→ **Written request a**
From the article below, list every term defined under "Words to know".

→ **Page text**
+===+

What to Know about Reconciliation and the Affordable Care Act

Guest Author: Aubrey Snyder

As you may have heard, the majority party in Congress (Republican) would like to repeal the Affordable Care Act. They plan on doing so through the reconciliation process. I would like to start by saying that I am in no way an expert on this matter. This article is simply to help others understand the reconciliation process a little bit better. I hope it comes of use and clears up any questions you may have had.

Words to know:

  • Reconciliation:  A legislative process which helps a Congress to pass a budget resolution. This “help” comes in the form of instructions within a budget resolution which are referred to as, “Reconciliation Instructions” (Reconciliation).
  • Vote-a-Rama: A rule within a budget resolution that says the bill at hand may only be debated on for 20 hours. As a result, no filibustering may occur which means the bill only needs a majority vote (51 votes) to pass (Vote-a-rama).
  • The Byrd Rule: A list of rules which say “reconciliation bills considered by the Senate may not contain ‘extraneous material.’” Within The Byrd Rule, members may raise arguments within a bill which the Parliamentarian of the Senate will resolve (this is referred to as a ‘Byrd Bath’). This does not kill a whole bill but sections within the bill (Slaughter).

+===+

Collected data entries
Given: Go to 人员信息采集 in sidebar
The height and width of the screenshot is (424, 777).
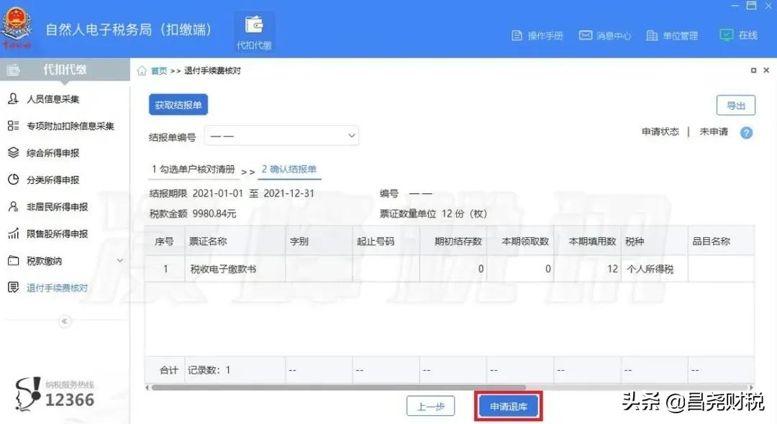Looking at the screenshot, I should (53, 99).
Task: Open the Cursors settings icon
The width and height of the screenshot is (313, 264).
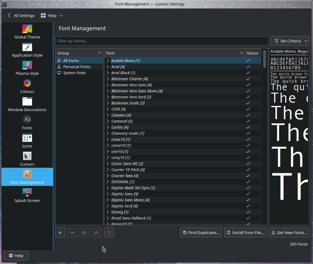Action: pyautogui.click(x=27, y=156)
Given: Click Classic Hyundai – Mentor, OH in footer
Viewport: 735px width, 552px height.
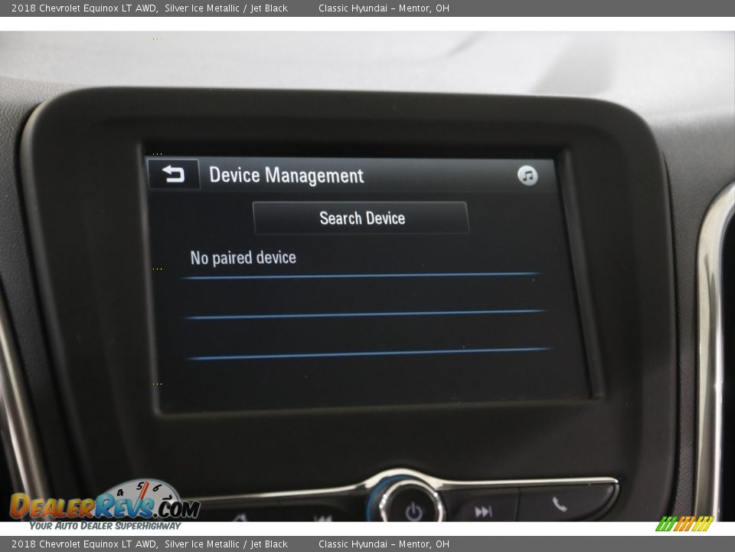Looking at the screenshot, I should [x=384, y=544].
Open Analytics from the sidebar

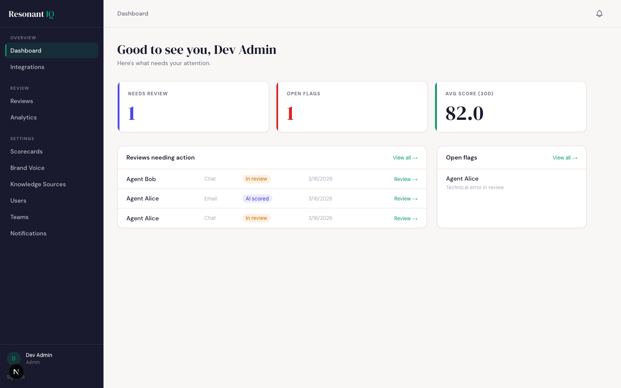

+===+

→ **Written request b**
Rewrite the collected data entries from the line containing "Given: Click Classic" through the last entry, changing "footer" to "header" and keeping everything else the same. Leave the pictures out.

→ **Response a**
Reconciliation, Vote-a-Rama, The Byrd Rule

→ **Response b**
Given: Click Classic Hyundai – Mentor, OH in header
Viewport: 735px width, 552px height.
Looking at the screenshot, I should [x=384, y=544].
Open Analytics from the sidebar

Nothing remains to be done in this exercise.